Jesus Henry Christ bukan film pertama yang saya tonton yang bercerita tentang kekacauan dalam sebuah keluarga yang diakibatkan oleh satu masalah: donor sperma! Film lainnya yang cukup menyita perhatian publik dan bahkan mendapat award di beberapa festival film adalah The Kids are Allright.

 Jesus Henry Christ bercerita tentang seorang anak bernama Henry James Herman, seorang anak jenius yang mampu mengingat semua hal yang ia pernah lihat sejak ia lahir. Ibu Henry, Patricia, adalah seorang feminis gagal yang bekerja di kafetaria. Ia mendapatkan Henry melalui donor sperma. Saat berumur 10 tahun, Henry, yang karena kejeniusannya, penasaran tentang keberadaan ayahnya. Dari kakeknya, Stan, Henry mendapat informasi bahwa ia memiliki kakak perempuan tiri, yang se-sumber sperma dengannya.


Pencarian Henry membawanya bertemu dengan seorang ilmuwan yang tak lain adalah ayahnya, Dr. Slavkin O'Hara. Kekacauan tak berakhir begitu saja. Kakak perempuan Henry, Audrey, yang dibesarkan sendiri oleh Dr. O'Hara ternyata memiliki masalah besar di sekolahnya. Ia dicap lesbian dan di-bully oleh teman-teman sekolahnya. Sementara itu, Dr. O'Hara sendiri tak yakin kalau Audrey adalah anak biologisnya. Di tengah-tengah kekacauan itu, Audrey  dan Henry semakin dekat, walau tak yakin apakah mereka bersaudara atau tidak.

Film yang diproduseri oleh Julia Roberts ini berdurasi 91 menit. Walaupun tidak terlalu mengocok perut, sisi komedi terasa hampir di sepanjang film. Film keluaran 2012 ini memang tak sepopuler The Kids are Allright yang dirilis dua tahun sebelumnya. Tetapi, dengan tema yang hampir mirip, pencarian ayah pendonor sperma, tampaknya masalah sosial yang diakibatkan dari perkembangan teknologi semakin merebak di masyarakat.

Donor sperma memang banyak dilirik oleh kelompok lesbian ataupun perempuan lajang yang ingin punya anak. Sama halnya dengan surrogate mother yang dimanfaatkan oleh kaum gay atau laki-laki lajang yang ingin punya anak (anak-anak Michael Jackson adalah salah satu contoh hasil dari sorrogate mother).

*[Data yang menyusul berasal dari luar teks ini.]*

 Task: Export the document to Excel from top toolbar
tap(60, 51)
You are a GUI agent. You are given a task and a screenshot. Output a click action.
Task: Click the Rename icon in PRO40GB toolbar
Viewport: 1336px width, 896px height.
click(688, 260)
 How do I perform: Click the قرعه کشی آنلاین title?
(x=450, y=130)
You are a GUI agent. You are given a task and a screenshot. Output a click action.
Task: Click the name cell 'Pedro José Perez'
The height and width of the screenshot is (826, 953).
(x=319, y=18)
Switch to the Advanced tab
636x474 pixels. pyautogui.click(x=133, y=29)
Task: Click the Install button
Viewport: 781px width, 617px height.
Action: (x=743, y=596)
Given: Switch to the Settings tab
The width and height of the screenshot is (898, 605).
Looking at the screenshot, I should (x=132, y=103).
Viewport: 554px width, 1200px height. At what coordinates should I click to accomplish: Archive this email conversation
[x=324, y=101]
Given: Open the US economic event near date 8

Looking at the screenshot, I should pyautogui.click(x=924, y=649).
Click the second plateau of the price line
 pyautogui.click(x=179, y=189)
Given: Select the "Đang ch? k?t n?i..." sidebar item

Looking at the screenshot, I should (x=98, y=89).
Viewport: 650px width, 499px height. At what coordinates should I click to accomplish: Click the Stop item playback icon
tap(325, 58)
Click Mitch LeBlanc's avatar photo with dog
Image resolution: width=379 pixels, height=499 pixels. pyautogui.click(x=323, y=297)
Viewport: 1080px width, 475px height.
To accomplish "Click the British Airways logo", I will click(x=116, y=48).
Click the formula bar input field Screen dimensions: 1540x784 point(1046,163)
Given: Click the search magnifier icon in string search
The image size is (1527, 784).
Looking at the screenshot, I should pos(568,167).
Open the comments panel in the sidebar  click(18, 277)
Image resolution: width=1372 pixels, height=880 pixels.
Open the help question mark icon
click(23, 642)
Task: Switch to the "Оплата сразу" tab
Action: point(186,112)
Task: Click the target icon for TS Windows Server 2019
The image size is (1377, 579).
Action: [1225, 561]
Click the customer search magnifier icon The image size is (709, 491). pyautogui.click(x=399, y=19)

Dengan munculnya film yang mengangkat masalah yang diakibatkan oleh donor sperma,  tampaknya kita tak bisa menutup mata bahwa donor sperma maupun surrogate mother menimbulkan keresahan di masyarakat. 

Saya pribadi tidak pernah berusaha menentang hak-hak kaum LGBT atau pria/wanita single yang ingin punya anak. Tetapi, jauh di atas hak-hak orang-orang dewasa, hak anak haruslah lebih diutamakan. Anak-anak berhak tahu siapa ayah ibunya dan yang paling penting, mereka juga berhak untuk diasuh oleh ayah dan ibunya. Orang dewasa tak boleh menutup mata dan mengabaikan hak-hak anak-anak dan calon anak-anak ini. Entah itu atas nama kesetaraan atau apapun itu, sudah saatnya kita menghentikan kekacauan dan yang akan terjadi akibat penggunaan donor sperma atau surrogate mother. Jika memang pasangan LGBT atau para single ingin punya anak, masih banyak anak-anak miskin yang bisa diadopsi di belahan bumi ini.